Public health experts are divided on whether plane passengers should wear face masks on board, with all three Australian airlines adopting a different policy on the matter.
Qantas and Virgin are increasing flight schedules as thousands of passengers take to the skies ahead of the school holidays. Both airlines supply passengers with optional masks, while Regional Express forces passengers to wear them. Australian government health advice remains that masks are optional.
After months of warnings to remain physically distanced from strangers, the spectre of full flights results can be a contronting contradiction. Despite restaurants, trains and workplaces adhering to the four-square-metre rule, commercial flights remain full as airlines fill middle seats to ensure flying remains financially viable.
Aircraft manufacturer Boeing says cabin air gets circulated and cleaned every two to three minutes. Air enters the cabin above each passenger and flows down vertically before evacuating the plane via ducts at passengers' feet. The air entering the cabin is a mixture of fresh outside air and recycled air. High-efficiency particulate air (HEPA) filters clean the recycled air, with Boeing claiming 99.9 per cent of bacteria and viruses are removed.
Despite this, University of NSW epidemiologist Mary-Louise McLaws says airlines should "definitely" make masks mandatory onboard flights.
"They seem to think the HEPA filter is this panacea," Professor McLaws, a member of the World Health Organization's expert panel on COVID-19, said.
"HEPA filters were designed for an infectious disease [hospital] ward where someone was infected to remove viral particles so any staff without personal protective equipment in another ward or another corridor would be safe," she said.
"[Nurses] do not stand in that ward without a mask… they still wear a mask."
Professor McLaws said despite the comparably low prevalence of COVID-19 in Australia, wearing a mask on planes is good risk mitigation when physical distancing is not possible. Without face protection, airplane cabins were possible "super spreading" environments, she said.
"Lots of people, a small area, for a long period of time. It's a perfect storm."
Passengers wear masks on board a full JAL flight from Bangkok to Tokyo. Photo: Getty
Professor McLaws said the contradiction of full flights despite other restrictions is "very confusing for the public - no wonder they then socialise and you have cluster outbreaks because they're receiving a mixed message".
But Professor Lyn Gilbert, who chairs the Infection Control Expert Group that advises the Australian Health Protection Principal Committee, does not think masks are necessary on board flights.
"That's been a great source of controversy and anxiety," she said.
"We've said in the context of Australia at the moment with low community transmission there's no particular benefit and potentially considerable harm. Wearing a mask is not harmful per se, but can give a sense of security that means that other more important precautions are more likely to be neglected – especially if the mask is not used correctly, as it often isn't."

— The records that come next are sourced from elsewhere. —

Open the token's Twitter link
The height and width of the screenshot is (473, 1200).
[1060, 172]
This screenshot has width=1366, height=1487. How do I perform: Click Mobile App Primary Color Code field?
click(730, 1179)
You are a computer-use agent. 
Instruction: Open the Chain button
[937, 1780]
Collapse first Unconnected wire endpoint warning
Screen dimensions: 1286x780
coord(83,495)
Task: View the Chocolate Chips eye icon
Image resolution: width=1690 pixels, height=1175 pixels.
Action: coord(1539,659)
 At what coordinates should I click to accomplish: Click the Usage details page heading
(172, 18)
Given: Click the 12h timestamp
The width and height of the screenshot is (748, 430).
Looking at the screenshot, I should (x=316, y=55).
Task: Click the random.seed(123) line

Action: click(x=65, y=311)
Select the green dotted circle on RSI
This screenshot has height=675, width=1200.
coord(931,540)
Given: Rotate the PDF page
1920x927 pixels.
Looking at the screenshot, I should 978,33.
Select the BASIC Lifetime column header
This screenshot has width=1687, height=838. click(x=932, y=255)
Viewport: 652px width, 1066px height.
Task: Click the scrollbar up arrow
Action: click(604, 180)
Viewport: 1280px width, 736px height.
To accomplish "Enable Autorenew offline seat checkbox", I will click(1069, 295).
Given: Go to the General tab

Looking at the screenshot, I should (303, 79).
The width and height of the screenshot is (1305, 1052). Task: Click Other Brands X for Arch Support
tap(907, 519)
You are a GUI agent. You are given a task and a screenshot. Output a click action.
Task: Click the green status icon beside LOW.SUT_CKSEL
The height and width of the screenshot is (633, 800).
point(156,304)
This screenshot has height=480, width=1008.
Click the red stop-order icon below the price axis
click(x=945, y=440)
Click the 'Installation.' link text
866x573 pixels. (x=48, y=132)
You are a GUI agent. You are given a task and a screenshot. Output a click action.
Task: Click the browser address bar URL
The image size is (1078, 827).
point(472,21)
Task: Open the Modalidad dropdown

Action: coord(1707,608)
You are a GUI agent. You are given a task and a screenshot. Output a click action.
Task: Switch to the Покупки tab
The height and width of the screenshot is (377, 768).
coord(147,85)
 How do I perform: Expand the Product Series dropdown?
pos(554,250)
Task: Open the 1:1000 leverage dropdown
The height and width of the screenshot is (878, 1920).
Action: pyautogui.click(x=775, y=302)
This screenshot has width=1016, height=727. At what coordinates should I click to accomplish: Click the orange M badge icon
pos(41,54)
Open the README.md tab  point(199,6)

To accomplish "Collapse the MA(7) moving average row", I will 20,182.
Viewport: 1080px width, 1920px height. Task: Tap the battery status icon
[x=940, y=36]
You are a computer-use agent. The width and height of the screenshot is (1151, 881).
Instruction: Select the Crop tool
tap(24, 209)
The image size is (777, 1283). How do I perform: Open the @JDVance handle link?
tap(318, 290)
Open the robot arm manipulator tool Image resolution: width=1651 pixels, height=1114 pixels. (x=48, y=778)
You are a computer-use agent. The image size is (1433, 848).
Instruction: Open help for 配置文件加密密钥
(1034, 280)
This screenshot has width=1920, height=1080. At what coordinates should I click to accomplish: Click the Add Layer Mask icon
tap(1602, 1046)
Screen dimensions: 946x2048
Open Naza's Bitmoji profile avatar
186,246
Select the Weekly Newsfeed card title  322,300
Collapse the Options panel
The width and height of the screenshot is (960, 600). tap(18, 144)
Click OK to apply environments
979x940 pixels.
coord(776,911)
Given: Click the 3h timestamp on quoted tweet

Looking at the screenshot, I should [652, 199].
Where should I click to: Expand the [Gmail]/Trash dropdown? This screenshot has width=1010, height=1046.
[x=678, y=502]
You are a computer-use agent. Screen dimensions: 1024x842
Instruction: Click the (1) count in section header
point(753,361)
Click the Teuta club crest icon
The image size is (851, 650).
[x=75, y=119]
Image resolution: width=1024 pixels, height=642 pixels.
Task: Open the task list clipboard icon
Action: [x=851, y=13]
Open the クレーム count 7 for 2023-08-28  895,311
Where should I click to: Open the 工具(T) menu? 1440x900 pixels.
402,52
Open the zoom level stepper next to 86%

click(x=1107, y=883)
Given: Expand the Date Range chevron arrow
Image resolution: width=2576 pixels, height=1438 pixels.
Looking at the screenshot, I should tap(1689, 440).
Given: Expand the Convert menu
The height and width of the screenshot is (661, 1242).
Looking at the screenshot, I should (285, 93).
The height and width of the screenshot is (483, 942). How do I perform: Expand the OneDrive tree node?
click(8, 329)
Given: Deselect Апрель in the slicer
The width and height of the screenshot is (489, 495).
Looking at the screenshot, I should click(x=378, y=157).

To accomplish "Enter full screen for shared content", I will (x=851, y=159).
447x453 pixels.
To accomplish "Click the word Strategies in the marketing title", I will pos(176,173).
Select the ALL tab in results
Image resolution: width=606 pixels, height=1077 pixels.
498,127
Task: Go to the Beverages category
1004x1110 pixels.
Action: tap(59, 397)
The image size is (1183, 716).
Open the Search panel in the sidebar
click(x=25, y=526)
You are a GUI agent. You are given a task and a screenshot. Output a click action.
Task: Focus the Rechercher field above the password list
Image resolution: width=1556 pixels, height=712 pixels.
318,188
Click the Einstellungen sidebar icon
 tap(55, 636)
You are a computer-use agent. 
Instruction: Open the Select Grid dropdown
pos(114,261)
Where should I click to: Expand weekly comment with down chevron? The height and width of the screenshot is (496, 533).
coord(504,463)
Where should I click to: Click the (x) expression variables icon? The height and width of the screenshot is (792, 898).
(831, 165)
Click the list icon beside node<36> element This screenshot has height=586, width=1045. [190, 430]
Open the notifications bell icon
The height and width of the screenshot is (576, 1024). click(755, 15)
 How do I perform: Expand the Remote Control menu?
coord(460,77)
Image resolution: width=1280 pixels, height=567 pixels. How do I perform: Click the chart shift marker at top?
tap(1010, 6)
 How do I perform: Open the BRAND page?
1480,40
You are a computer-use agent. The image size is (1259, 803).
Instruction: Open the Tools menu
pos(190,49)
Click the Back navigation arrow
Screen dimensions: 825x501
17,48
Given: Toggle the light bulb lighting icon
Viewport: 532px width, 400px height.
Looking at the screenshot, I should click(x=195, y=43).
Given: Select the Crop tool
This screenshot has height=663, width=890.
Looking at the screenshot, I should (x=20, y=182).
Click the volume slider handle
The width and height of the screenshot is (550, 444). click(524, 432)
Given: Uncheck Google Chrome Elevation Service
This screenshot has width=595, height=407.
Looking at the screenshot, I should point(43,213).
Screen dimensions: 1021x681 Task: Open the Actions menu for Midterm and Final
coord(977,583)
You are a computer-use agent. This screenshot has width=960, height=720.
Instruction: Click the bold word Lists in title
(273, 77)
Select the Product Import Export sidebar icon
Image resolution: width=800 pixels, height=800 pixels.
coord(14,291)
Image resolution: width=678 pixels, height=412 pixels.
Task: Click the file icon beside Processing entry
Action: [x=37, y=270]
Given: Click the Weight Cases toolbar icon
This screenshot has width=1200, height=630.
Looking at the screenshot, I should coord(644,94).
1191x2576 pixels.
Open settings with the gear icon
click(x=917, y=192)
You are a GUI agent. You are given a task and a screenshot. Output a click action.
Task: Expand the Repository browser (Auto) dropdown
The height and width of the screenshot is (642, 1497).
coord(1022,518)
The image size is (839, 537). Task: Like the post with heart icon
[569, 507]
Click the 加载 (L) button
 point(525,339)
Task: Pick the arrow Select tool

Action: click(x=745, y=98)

Professor Gilbert said making masks mandatory was also problematic because it meant enforcing the measure.
"There's a feeling if you wear a mask you can get out and about but we really want to discourage that - physical distancing is the real issue we have to keep hammering."
Professor Gilbert said she would "probably not" wear a mask on board.
"I think it would be hypocritical if I did – but I would not be flying unless it was really essential."
Despite the Australian aviation industry agreeing to a joint framework for air travel, each Australian airline has a different policy.
Virgin Australia makes masks "available" to any passengers who want one but stops short of recommending them. A spokesman said: "Cabin crew are also able to use as they wish and at times where appropriate distancing is unable to be maintained."
Qantas and Jetstar provide passengers with face masks and recommend they be worn. Cabin crew are also provided with masks but they are not explicitly recommended to wear them.
Qantas chief Alan Joyce wears a face mask on board a flight. Photo: Supplied
Meanwhile Regional Express forces customers to wear masks onboard, either one they brought with them or a supplied one for $2 at the check-in desk.
As Boeing scrambles to restore the public's confidence in flying, the aircraft manufacturer recommends everyone onboard wear masks.
"If you're sitting next to a passenger and that passenger coughs or sneezes, that cough won't immediately go through the HEPA filter. It has to get down through the floor and out," Boeing's product marketing director Jim Haas told this masthead. "So really wearing masks is part of our social responsibility to protect our fellow travellers."